Mercedes director of trackside engineering Andrew Shovlin has warned of potential "jeopardy" at a circuit he has described as 'unforgiving'.
The inaugural Saudi Arabian Grand Prix got underway with two practice sessions that had escaped a major incident until Charles Leclerc crashed heavily at turns 22 and 23, sustaining heavy damage to his Ferrari and bringing Friday's running to a close.
Further incidents are expected given the high-speed nature and narrowness of the track layout, with the circuit the second-fastest on the calendar behind Monza.
Asked if he would rather be racing on a track with wide run-off areas considering the championship battle, Shovlin told Sky Sports F1: "We saw from Charles at the end it is really not a forgiving circuit if you put a wheel wrong.
"That does create a bit of jeopardy.
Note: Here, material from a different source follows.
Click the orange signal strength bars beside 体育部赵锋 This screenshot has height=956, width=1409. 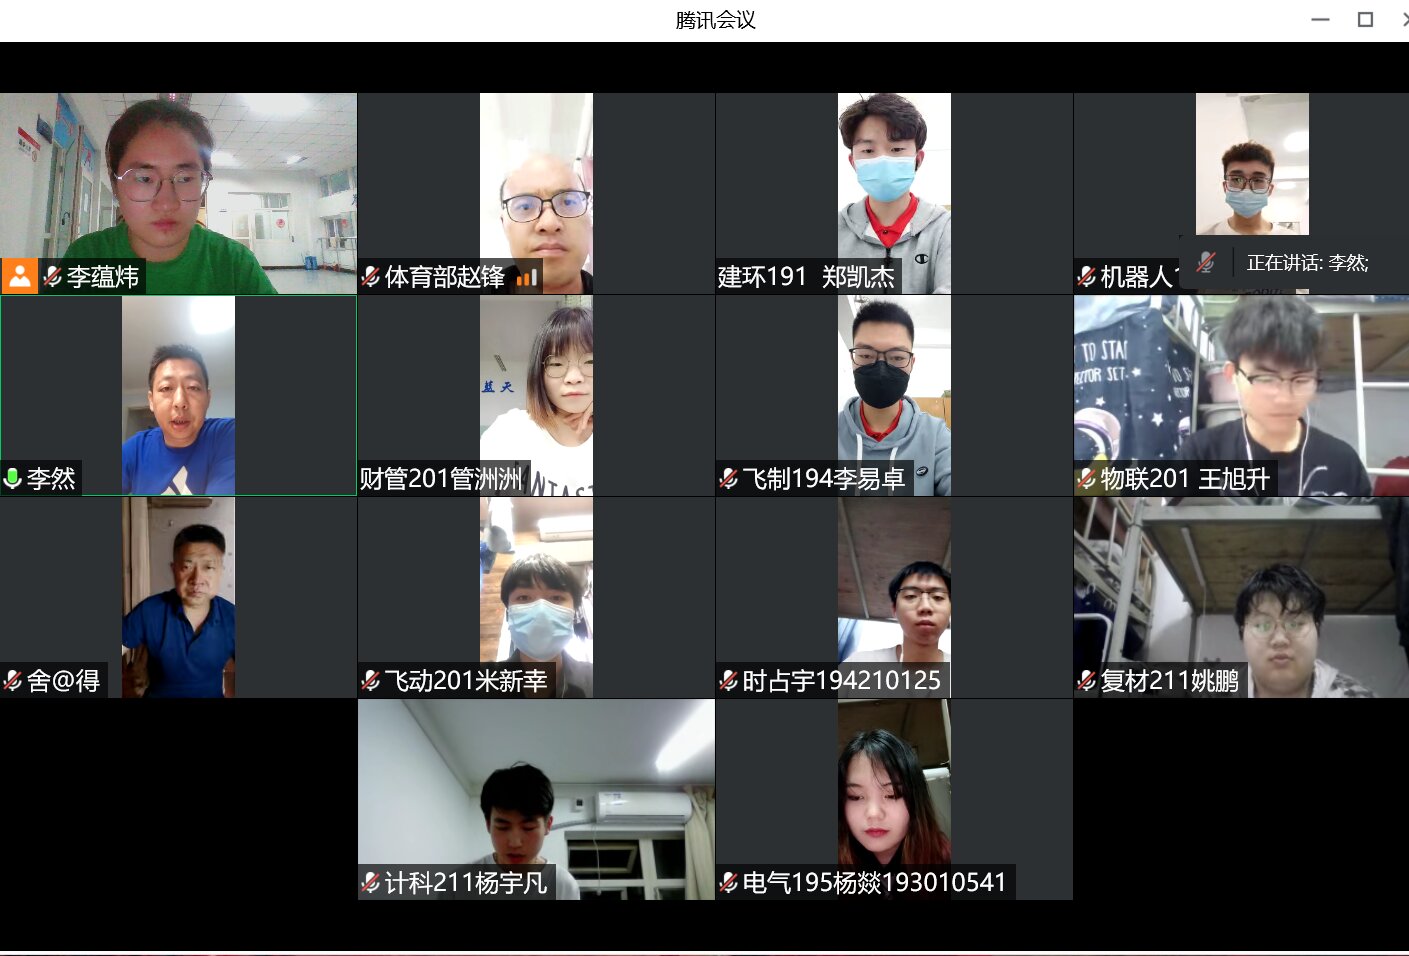pyautogui.click(x=527, y=277)
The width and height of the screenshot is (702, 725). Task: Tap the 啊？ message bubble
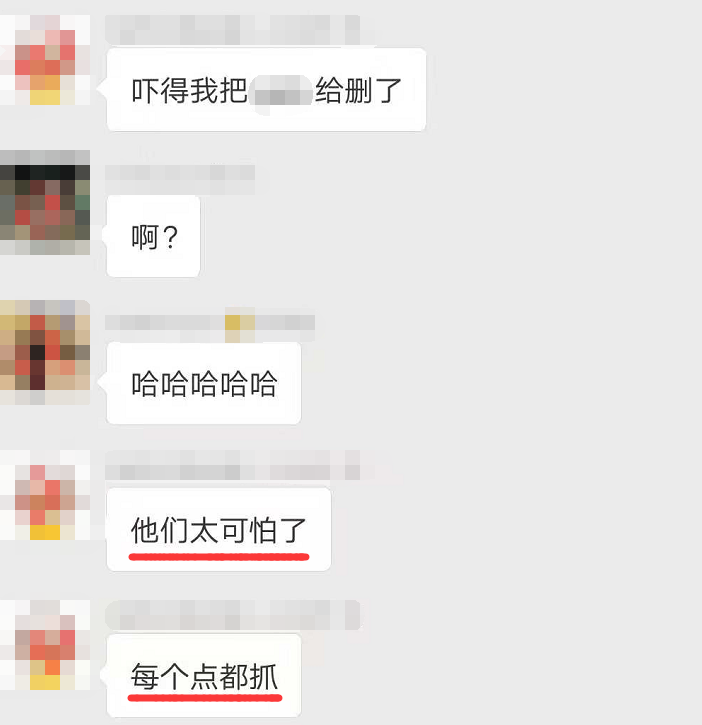pos(154,237)
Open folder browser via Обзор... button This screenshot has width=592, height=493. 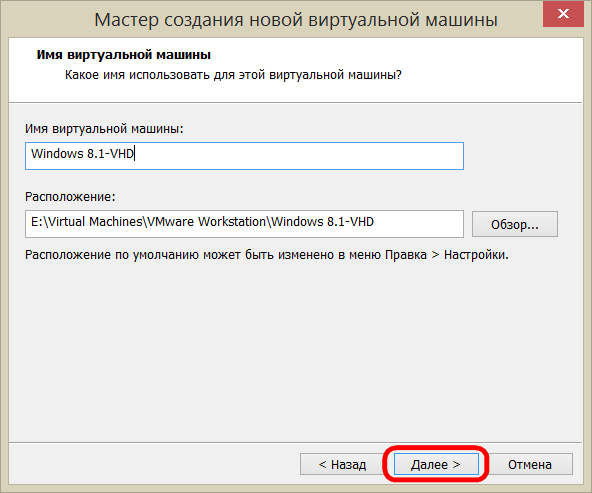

They have obviously got to push in qualifying.
"As for the race, it will be quite hard to overtake so there will be periods where they can manage and look after the car and the tyres."
As to how the team will attack the final two races with Hamilton potentially needing two race victories, Shovlin explained: "Really, it is as simple as that in the sense that Lewis does need to win both races.
"It is nice to have that clarity in the objective but the key thing is we engineer a car we can get on pole. That is the fastest thing in the race.
"If we give that to Lewis he should do the job and if we give that to Valtteri he will certainly be right up there."